Input ▸
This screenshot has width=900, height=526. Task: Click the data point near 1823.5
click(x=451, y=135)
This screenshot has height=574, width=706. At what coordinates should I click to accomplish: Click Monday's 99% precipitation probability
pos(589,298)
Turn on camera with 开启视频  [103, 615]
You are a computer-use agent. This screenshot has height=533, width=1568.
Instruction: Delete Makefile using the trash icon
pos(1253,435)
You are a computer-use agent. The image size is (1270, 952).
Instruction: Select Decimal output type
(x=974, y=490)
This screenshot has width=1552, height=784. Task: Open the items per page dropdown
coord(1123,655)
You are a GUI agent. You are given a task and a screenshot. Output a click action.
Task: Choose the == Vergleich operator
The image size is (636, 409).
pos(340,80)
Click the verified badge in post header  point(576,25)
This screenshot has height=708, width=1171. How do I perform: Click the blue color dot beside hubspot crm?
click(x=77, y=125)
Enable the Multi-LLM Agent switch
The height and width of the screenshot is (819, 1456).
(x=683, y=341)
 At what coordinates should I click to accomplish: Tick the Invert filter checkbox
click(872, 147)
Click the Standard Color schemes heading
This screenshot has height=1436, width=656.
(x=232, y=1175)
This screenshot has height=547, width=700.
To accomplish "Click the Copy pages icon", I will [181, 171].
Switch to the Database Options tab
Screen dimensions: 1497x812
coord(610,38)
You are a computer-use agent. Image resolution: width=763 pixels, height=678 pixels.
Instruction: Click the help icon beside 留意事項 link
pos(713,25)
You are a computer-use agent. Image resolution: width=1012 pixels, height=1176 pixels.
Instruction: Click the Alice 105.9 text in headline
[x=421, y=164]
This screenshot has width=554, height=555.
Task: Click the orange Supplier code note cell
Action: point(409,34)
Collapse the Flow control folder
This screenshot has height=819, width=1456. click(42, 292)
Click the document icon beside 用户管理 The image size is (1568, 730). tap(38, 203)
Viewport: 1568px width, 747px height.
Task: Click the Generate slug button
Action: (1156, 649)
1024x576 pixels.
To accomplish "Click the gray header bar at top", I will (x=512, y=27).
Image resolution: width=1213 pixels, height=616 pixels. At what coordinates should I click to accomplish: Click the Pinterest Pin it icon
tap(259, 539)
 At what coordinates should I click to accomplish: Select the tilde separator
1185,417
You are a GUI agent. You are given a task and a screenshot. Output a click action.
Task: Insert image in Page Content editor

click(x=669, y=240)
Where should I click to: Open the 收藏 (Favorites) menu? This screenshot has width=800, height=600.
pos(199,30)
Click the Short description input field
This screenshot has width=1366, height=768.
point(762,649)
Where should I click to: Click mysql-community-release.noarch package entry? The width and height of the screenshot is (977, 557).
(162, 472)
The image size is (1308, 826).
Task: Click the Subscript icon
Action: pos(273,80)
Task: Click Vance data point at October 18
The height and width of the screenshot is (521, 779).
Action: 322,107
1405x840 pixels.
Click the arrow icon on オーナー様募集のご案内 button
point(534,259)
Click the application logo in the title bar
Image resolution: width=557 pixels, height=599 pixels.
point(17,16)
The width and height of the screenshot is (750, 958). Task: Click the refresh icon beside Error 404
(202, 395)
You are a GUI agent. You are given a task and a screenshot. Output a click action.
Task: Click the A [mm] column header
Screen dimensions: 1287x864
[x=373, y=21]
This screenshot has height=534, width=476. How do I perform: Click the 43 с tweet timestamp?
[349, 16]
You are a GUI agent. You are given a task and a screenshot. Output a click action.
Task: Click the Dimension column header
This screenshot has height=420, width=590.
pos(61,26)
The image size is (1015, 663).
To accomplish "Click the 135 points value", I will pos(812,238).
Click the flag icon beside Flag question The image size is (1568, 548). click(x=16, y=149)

What is being asked ▸ Can you copy every entry above line for line, keeping each character unchanged?

Correct answer ▸
This screenshot has width=900, height=526. Task: Click the data point near 1823.5
click(x=451, y=135)
This screenshot has height=574, width=706. At what coordinates should I click to accomplish: Click Monday's 99% precipitation probability
pos(589,298)
Turn on camera with 开启视频  [103, 615]
You are a computer-use agent. This screenshot has height=533, width=1568.
Instruction: Delete Makefile using the trash icon
pos(1253,435)
You are a computer-use agent. The image size is (1270, 952).
Instruction: Select Decimal output type
(x=974, y=490)
This screenshot has width=1552, height=784. Task: Open the items per page dropdown
coord(1123,655)
You are a GUI agent. You are given a task and a screenshot. Output a click action.
Task: Choose the == Vergleich operator
The image size is (636, 409).
pos(340,80)
Click the verified badge in post header  point(576,25)
This screenshot has height=708, width=1171. How do I perform: Click the blue color dot beside hubspot crm?
click(x=77, y=125)
Enable the Multi-LLM Agent switch
The height and width of the screenshot is (819, 1456).
(x=683, y=341)
 At what coordinates should I click to accomplish: Tick the Invert filter checkbox
click(872, 147)
Click the Standard Color schemes heading
This screenshot has height=1436, width=656.
(x=232, y=1175)
This screenshot has height=547, width=700.
To accomplish "Click the Copy pages icon", I will [181, 171].
Switch to the Database Options tab
Screen dimensions: 1497x812
coord(610,38)
You are a computer-use agent. Image resolution: width=763 pixels, height=678 pixels.
Instruction: Click the help icon beside 留意事項 link
pos(713,25)
You are a computer-use agent. Image resolution: width=1012 pixels, height=1176 pixels.
Instruction: Click the Alice 105.9 text in headline
[x=421, y=164]
This screenshot has width=554, height=555.
Task: Click the orange Supplier code note cell
Action: point(409,34)
Collapse the Flow control folder
This screenshot has height=819, width=1456. click(42, 292)
Click the document icon beside 用户管理 The image size is (1568, 730). tap(38, 203)
Viewport: 1568px width, 747px height.
Task: Click the Generate slug button
Action: (1156, 649)
1024x576 pixels.
To accomplish "Click the gray header bar at top", I will (x=512, y=27).
Image resolution: width=1213 pixels, height=616 pixels. At what coordinates should I click to accomplish: Click the Pinterest Pin it icon
tap(259, 539)
 At what coordinates should I click to accomplish: Select the tilde separator
1185,417
You are a GUI agent. You are given a task and a screenshot. Output a click action.
Task: Insert image in Page Content editor

click(x=669, y=240)
Where should I click to: Open the 收藏 (Favorites) menu? This screenshot has width=800, height=600.
pos(199,30)
Click the Short description input field
This screenshot has width=1366, height=768.
point(762,649)
Where should I click to: Click mysql-community-release.noarch package entry? The width and height of the screenshot is (977, 557).
(162, 472)
The image size is (1308, 826).
Task: Click the Subscript icon
Action: pos(273,80)
Task: Click Vance data point at October 18
The height and width of the screenshot is (521, 779).
Action: 322,107
1405x840 pixels.
Click the arrow icon on オーナー様募集のご案内 button
point(534,259)
Click the application logo in the title bar
Image resolution: width=557 pixels, height=599 pixels.
point(17,16)
The width and height of the screenshot is (750, 958). Task: Click the refresh icon beside Error 404
(202, 395)
You are a GUI agent. You are given a task and a screenshot. Output a click action.
Task: Click the A [mm] column header
Screen dimensions: 1287x864
[x=373, y=21]
This screenshot has height=534, width=476. How do I perform: Click the 43 с tweet timestamp?
[349, 16]
You are a GUI agent. You are given a task and a screenshot. Output a click action.
Task: Click the Dimension column header
This screenshot has height=420, width=590.
pos(61,26)
The image size is (1015, 663).
To accomplish "Click the 135 points value", I will pos(812,238).
Click the flag icon beside Flag question The image size is (1568, 548). click(x=16, y=149)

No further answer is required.